» WHAT THIS TASK INVOLVES
Print all the data below exactly, without images.

» MATERIAL SUPPLIED

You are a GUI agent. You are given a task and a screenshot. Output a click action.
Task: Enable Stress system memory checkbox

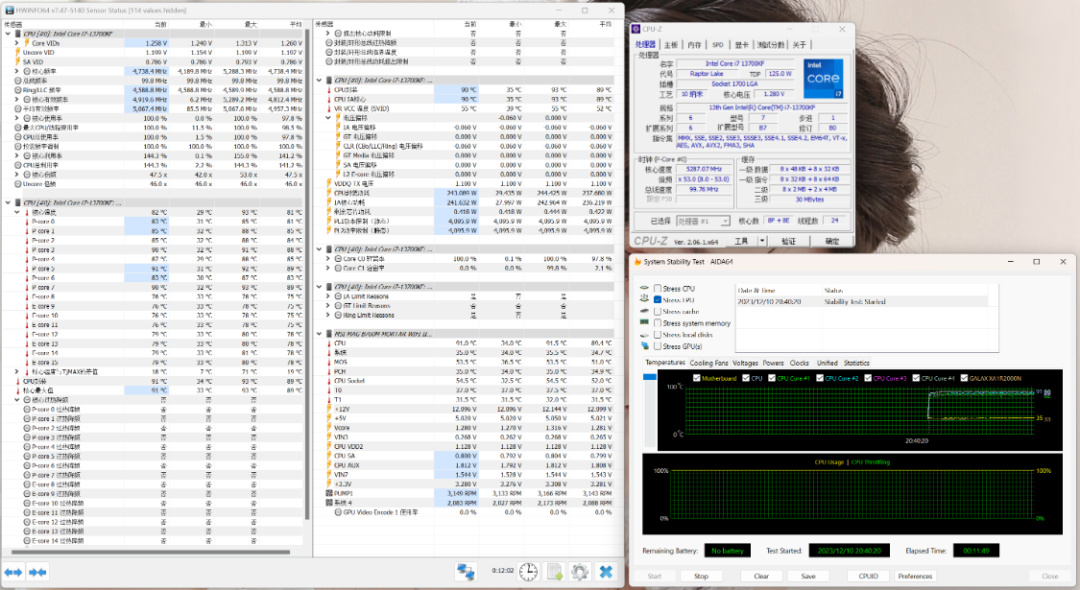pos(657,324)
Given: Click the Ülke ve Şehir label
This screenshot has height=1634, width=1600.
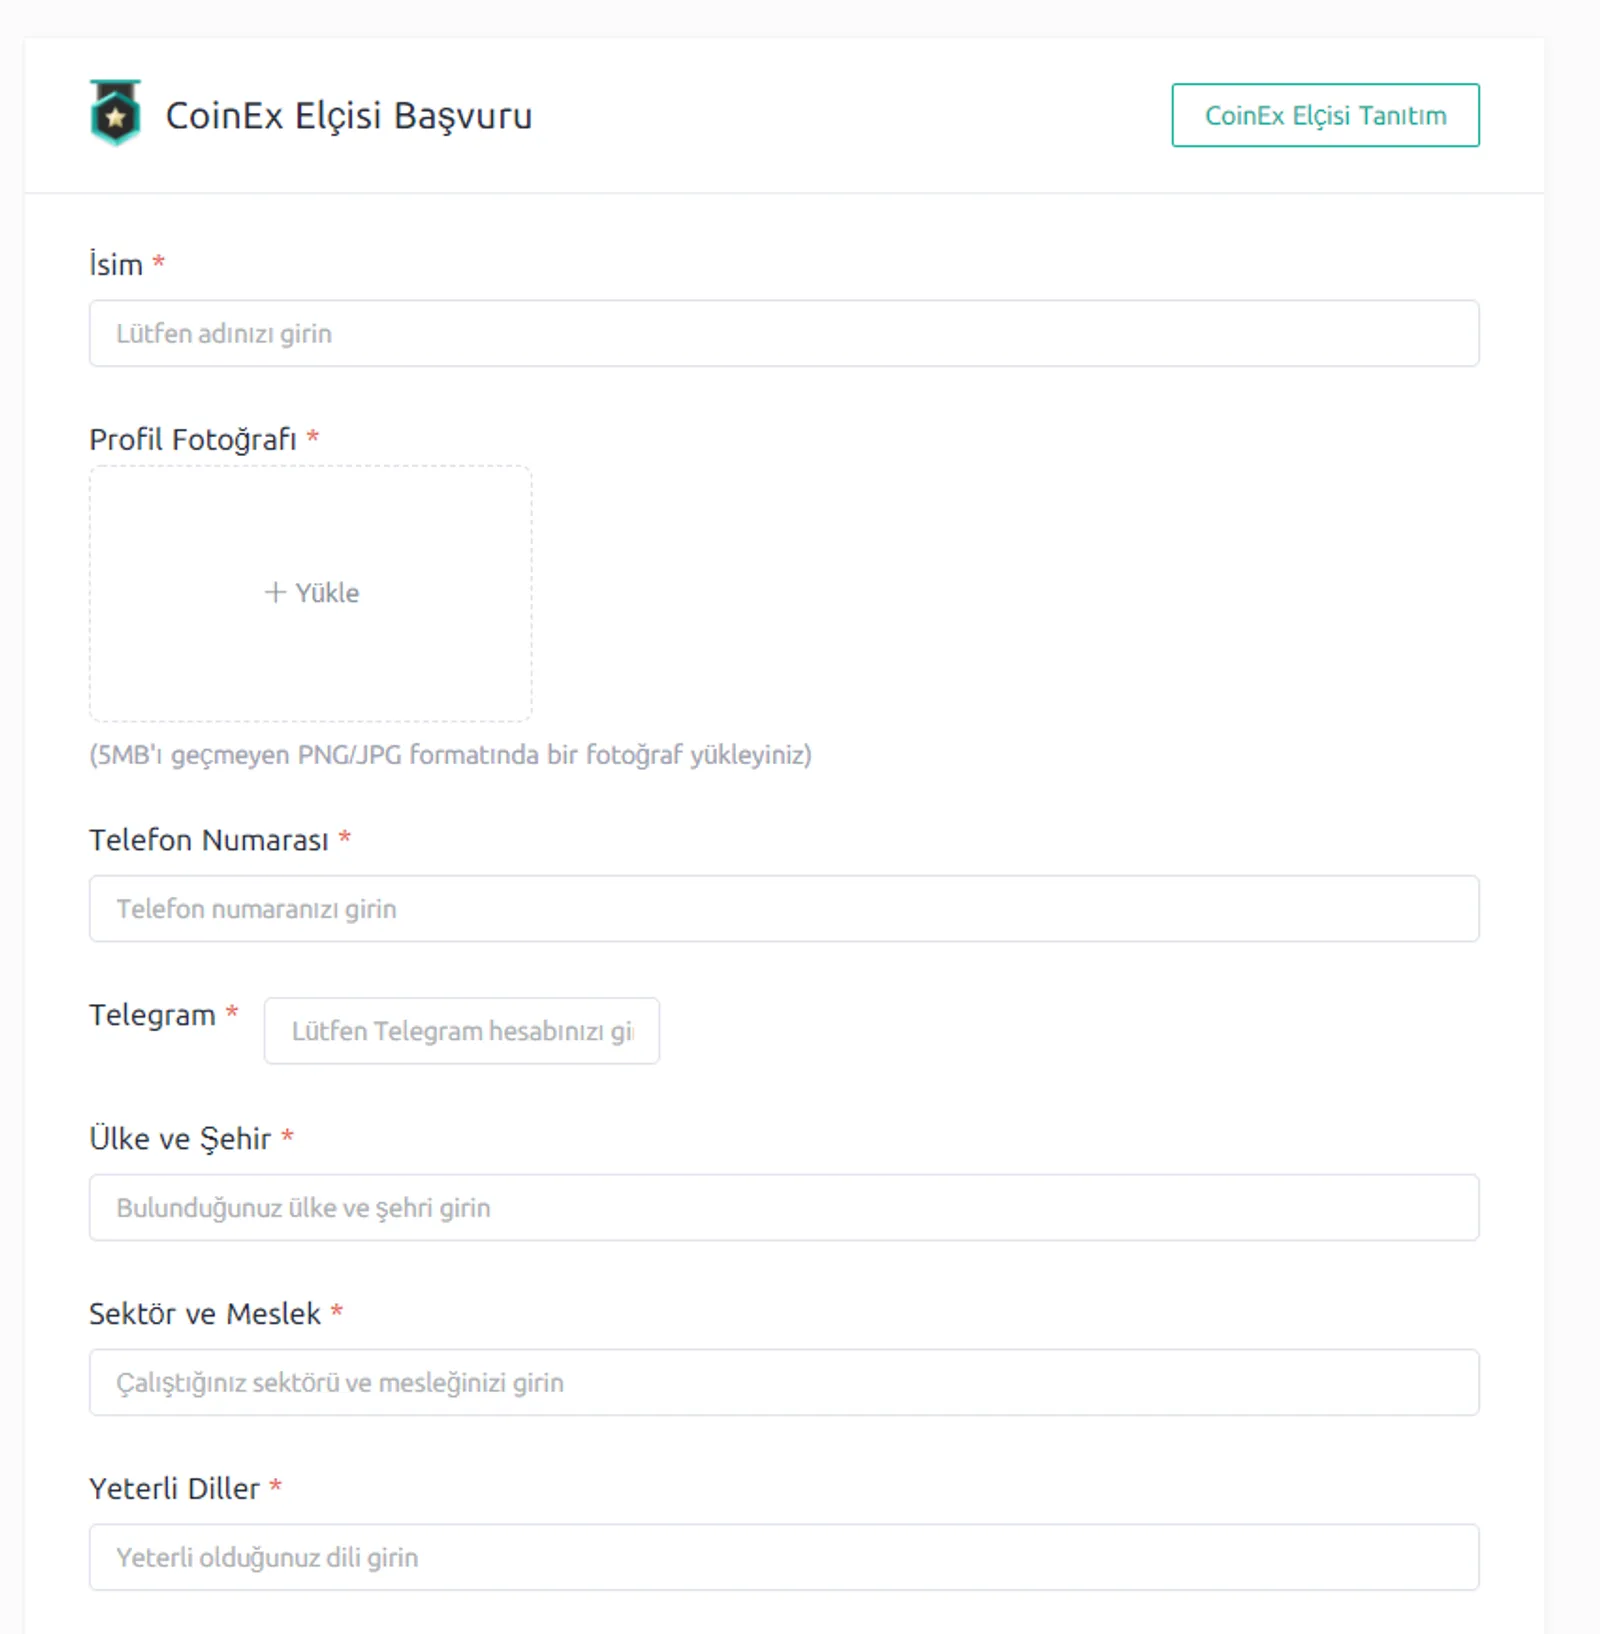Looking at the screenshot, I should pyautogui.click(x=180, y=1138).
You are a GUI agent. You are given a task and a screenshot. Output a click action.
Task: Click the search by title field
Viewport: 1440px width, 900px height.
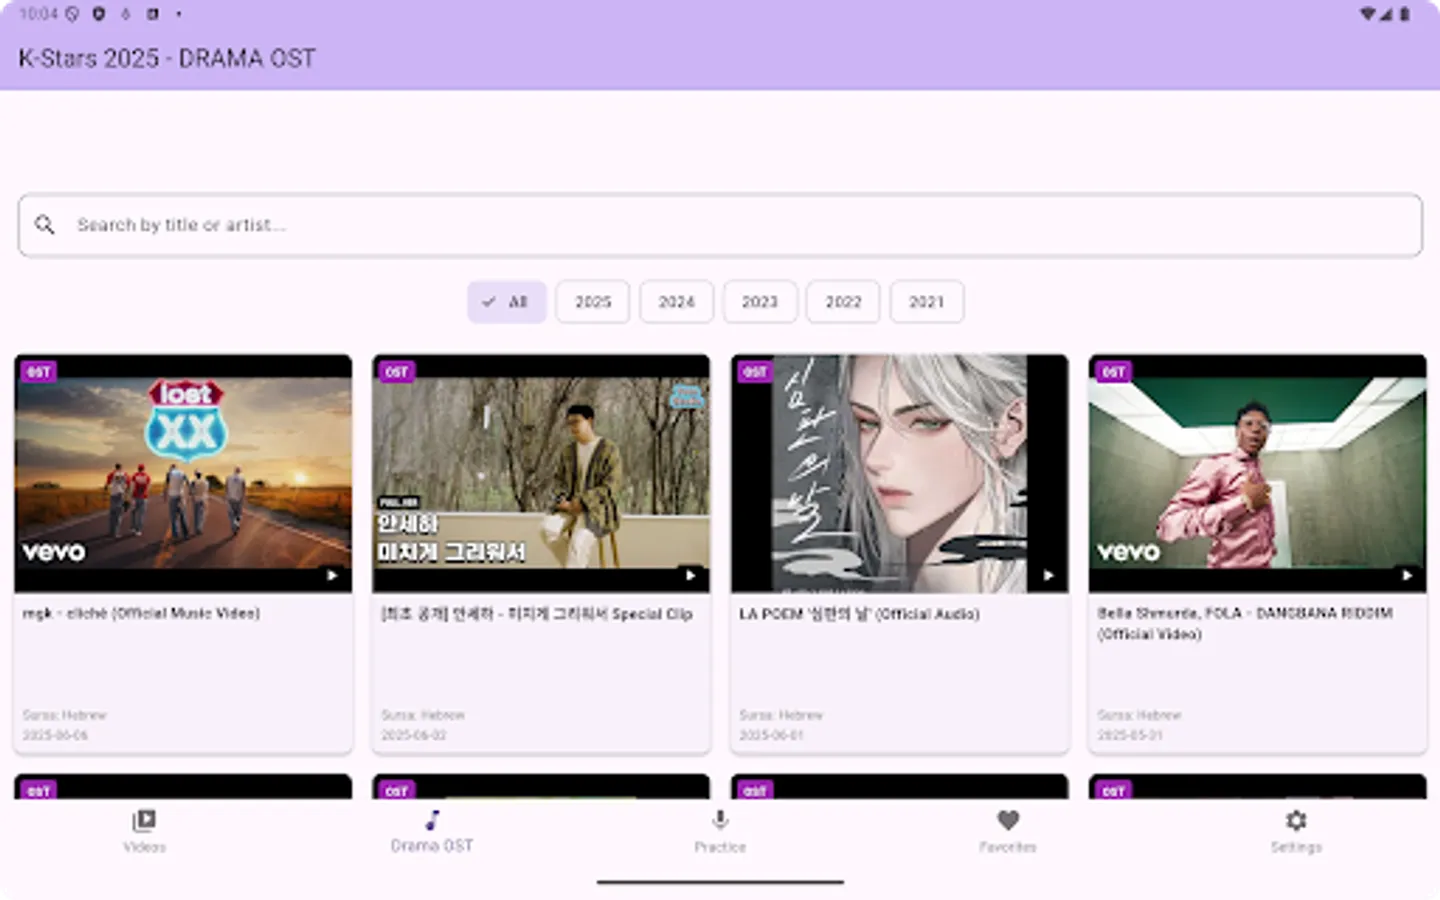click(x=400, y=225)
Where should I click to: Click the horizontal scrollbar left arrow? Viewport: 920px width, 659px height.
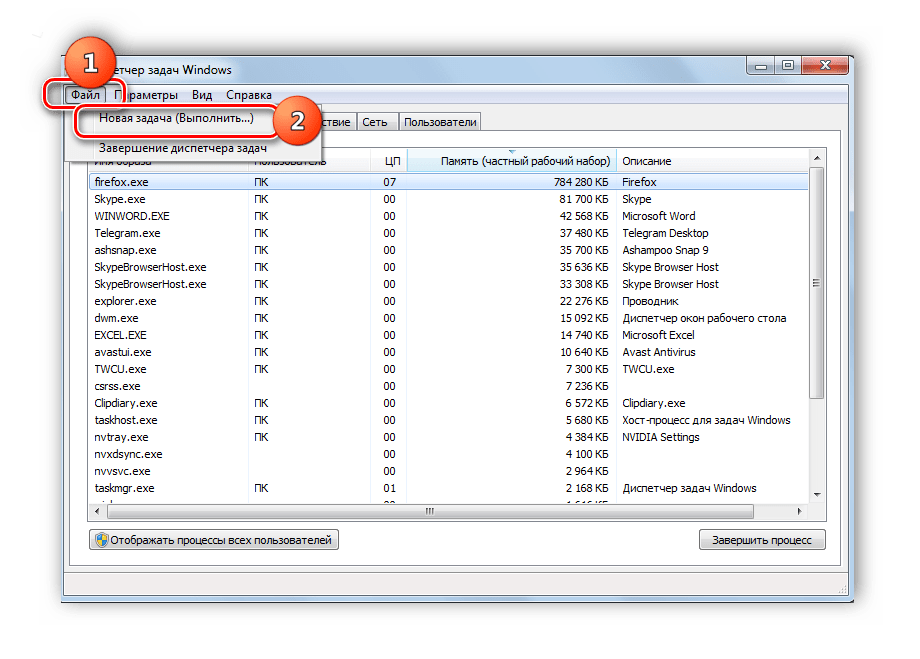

» PROBLEM SOLUTION
You are a GUI agent. You are given a task and a screenshot. Output a click action.
Task: Enable Stress system memory checkbox

pos(657,324)
Given: Click the Ülke ve Şehir label
This screenshot has height=1634, width=1600.
Looking at the screenshot, I should pyautogui.click(x=180, y=1138).
You are a GUI agent. You are given a task and a screenshot. Output a click action.
Task: Click the search by title field
Viewport: 1440px width, 900px height.
click(x=400, y=225)
Where should I click to: Click the horizontal scrollbar left arrow? Viewport: 920px width, 659px height.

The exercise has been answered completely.